Research Article

Variations of intracellular density during the cell cycle arise from tip-growth regulation in fission yeast

Department of Cell and Tissue Biology, University of California, San Francisco, United States
Department of Bioengineering, Stanford University, United States
Koch Institute for Integrative Cancer Research, Massachusetts Institute of Technology, United States
MRC Laboratory for Molecular Cell Biology, University College, United Kingdom
Department of Physics, Massachusetts Institute of Technology, United States
Brain Science Institute, Korea Institute of Science and Technology, Republic of Korea
Informatics Institute, University of Amsterdam, Netherlands
Department of Biological Engineering, Massachusetts Institute of Technology, United States
Department of Mechanical Engineering, Massachusetts Institute of Technology, United States
Department of Microbiology and Immunology, Stanford University School of Medicine, United States
Chan Zuckerberg Biohub, United States

Jun 8, 2021

Open access
Copyright information

Decision letter
Author response

Decision letter

Mohan K Balasubramanian

Reviewing Editor; University of Warwick, United Kingdom
Naama Barkai

Senior Editor; Weizmann Institute of Science, Israel
Matthieu Piel

Reviewer; Institut Curie, France

Our editorial process produces two outputs: i) public reviews designed to be posted alongside the preprint for the benefit of readers; ii) feedback on the manuscript for the authors, including requests for revisions, shown below. We also include an acceptance summary that explains what the editors found interesting or important about the work.

Acceptance summary:

This article contributes to the fundamental understanding of how a cell grows. It provides a broadly applicable method for dry mass measurement of single cells and, using it, it describe how cell density varies across the cell division cycle. The key finding of this article is the fact that growth in mass and volume seem to be generally uncoupled, leading to significant density changes. The method developed can be used across multiple biological systems to investigate similar questions.

Decision letter after peer review:

Thank you for submitting your article "Variations of intracellular density during the cell cycle arise from tip-growth regulation in fission yeast" for consideration by eLife. Your article has been reviewed by 3 peer reviewers, and the evaluation has been overseen by Mohan Balasubramanian as the Reviewing Editor and Naama Barkai as the Senior Editor. The following individual involved in review of your submission has agreed to reveal their identity: Matthieu Piel (Reviewer #3).

The reviewers have discussed their reviews with one another, and the Reviewing Editor has drafted this to help you prepare a revised submission.

The editors and referees agreed that you have developed a novel and highly quantitative approach to investigate some key questions in cell physiology that require precise measurements of cell dry mass density and how this tracks cell cycle progression. The referees also paid particular attention to the density gradients that you have identified, which all agreed was exciting. However, a small number of issues were raised both in the review process and also during further discussion.

I think most issues raised can be fixed with appropriate rewriting, although you may need new data in 1-2 cases.
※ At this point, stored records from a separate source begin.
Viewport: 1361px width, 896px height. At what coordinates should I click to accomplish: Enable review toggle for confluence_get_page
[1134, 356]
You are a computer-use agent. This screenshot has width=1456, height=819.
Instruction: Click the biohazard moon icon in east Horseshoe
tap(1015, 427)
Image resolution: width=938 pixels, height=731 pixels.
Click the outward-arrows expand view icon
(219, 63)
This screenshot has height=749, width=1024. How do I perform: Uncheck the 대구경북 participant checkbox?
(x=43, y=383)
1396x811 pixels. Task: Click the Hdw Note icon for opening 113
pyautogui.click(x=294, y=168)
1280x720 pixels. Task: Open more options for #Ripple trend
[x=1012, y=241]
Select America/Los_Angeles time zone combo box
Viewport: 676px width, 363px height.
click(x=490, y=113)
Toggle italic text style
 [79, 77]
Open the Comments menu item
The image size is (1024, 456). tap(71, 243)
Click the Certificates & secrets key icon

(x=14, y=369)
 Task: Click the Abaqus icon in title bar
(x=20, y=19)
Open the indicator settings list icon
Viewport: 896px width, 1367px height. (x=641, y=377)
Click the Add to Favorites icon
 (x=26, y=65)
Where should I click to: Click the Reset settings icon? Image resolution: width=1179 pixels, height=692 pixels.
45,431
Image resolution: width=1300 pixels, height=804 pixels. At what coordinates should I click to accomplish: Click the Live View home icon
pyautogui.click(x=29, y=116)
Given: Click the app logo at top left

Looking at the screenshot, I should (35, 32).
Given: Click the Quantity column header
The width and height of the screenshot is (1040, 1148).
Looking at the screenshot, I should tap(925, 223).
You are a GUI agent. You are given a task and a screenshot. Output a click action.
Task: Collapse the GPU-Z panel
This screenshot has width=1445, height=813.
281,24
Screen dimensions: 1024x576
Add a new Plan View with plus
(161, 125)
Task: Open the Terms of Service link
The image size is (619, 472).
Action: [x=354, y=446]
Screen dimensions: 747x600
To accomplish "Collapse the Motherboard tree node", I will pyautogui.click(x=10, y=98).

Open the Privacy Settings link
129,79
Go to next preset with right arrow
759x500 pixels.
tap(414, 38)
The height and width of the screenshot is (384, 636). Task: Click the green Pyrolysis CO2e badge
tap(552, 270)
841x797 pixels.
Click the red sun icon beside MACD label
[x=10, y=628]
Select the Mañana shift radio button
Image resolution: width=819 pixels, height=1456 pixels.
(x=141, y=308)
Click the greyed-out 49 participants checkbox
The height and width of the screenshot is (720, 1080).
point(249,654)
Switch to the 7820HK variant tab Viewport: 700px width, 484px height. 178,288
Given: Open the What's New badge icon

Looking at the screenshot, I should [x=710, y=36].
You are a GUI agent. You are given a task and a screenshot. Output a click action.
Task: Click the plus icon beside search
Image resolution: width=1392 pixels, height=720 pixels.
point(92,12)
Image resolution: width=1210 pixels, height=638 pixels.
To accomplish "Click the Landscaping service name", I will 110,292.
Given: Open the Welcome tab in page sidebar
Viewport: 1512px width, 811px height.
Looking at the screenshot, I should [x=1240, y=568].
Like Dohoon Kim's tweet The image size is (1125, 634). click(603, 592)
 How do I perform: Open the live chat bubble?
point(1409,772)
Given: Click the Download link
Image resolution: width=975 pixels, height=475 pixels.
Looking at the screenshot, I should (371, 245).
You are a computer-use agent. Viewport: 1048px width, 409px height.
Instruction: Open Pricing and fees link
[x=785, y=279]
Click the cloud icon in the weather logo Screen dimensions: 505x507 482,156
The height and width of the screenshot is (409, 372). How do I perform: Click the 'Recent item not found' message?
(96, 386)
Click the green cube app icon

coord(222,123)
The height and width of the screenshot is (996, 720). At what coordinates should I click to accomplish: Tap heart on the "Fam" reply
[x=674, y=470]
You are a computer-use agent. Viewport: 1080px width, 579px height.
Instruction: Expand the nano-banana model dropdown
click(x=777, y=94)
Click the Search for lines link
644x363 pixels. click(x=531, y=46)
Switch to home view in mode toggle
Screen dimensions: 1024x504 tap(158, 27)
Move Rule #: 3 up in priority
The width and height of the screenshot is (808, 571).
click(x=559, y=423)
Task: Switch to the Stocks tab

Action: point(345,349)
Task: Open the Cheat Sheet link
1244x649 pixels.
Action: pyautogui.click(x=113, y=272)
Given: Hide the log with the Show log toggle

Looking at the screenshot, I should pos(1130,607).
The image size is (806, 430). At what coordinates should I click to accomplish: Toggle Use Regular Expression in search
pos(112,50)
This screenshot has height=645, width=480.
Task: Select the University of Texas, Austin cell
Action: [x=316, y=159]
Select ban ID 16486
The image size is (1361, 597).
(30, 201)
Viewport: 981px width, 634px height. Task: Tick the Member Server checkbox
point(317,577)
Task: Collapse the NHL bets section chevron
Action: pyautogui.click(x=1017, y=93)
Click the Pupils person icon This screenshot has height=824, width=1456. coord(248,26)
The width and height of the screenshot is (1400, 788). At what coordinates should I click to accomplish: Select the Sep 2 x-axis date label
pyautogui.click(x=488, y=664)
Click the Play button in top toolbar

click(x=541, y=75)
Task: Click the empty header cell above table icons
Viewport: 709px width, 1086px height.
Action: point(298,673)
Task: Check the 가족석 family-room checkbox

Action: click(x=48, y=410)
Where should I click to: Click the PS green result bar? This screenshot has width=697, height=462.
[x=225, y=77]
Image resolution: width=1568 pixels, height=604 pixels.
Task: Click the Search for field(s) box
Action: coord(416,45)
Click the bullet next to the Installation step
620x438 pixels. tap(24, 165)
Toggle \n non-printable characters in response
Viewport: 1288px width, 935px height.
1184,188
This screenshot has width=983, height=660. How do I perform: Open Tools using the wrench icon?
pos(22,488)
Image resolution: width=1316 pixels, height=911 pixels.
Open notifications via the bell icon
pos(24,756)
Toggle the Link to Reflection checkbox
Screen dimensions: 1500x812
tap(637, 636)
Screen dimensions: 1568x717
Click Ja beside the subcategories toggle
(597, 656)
Below I have summarized the essential revisions required for further consideration. The referee’s comments also are appended below verbatim.

Essential revisions:

1. Density gradients (5-10%) are apparent in G2 cells, with lower density at faster growing (old end) poles. The gradients persist through mitosis and cytokinesis, giving birth to daughter cells whose mean densities reliably differ from each other. These findings would appear to suggest that density differences might accumulate with each generation, but this is clearly not the case as the density variation in a cell population is very small (CV ~ 6%). This raises the interesting question of how density homeostasis is maintained, which this paper does not address but could clearly be investigated with available tools/mutants/conditions.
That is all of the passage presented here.